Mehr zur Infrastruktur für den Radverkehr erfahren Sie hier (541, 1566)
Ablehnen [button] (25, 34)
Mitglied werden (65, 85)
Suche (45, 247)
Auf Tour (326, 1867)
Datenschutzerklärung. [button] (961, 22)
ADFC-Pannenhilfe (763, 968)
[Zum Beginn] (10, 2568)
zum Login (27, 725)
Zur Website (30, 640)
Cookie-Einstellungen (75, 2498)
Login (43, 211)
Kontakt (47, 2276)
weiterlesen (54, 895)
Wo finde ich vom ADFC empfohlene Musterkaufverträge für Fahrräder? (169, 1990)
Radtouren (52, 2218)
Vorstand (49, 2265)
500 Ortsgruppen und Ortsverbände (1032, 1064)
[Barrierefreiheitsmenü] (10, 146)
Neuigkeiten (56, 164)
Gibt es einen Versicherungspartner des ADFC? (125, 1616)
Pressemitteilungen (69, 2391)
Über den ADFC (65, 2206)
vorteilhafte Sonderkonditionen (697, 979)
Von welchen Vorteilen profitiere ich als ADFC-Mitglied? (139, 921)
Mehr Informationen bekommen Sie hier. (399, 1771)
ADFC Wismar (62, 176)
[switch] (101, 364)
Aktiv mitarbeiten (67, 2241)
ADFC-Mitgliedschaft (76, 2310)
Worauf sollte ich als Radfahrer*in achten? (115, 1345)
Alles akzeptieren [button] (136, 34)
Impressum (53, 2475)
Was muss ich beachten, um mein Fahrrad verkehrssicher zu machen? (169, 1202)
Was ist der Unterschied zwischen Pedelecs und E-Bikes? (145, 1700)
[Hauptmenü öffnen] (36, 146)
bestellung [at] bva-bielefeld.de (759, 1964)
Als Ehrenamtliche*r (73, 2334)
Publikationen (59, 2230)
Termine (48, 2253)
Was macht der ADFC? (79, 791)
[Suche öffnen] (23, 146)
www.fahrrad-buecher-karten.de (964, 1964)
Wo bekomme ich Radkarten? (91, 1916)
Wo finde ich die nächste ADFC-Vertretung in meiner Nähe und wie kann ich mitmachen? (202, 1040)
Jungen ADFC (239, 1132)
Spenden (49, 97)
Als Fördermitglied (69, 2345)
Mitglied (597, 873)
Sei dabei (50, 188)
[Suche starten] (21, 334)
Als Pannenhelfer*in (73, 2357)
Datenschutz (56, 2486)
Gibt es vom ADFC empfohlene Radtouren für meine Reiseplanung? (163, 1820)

--------

Would you retype exactly the lines above, from the line with "Von welchen Vorteilen" to the line with "Impressum (53, 2475)", with both end lines kept and nothing more?

Von welchen Vorteilen profitiere ich als ADFC-Mitglied? (139, 921)
Mehr Informationen bekommen Sie hier. (399, 1771)
ADFC Wismar (62, 176)
[switch] (101, 364)
Aktiv mitarbeiten (67, 2241)
ADFC-Mitgliedschaft (76, 2310)
Worauf sollte ich als Radfahrer*in achten? (115, 1345)
Alles akzeptieren [button] (136, 34)
Impressum (53, 2475)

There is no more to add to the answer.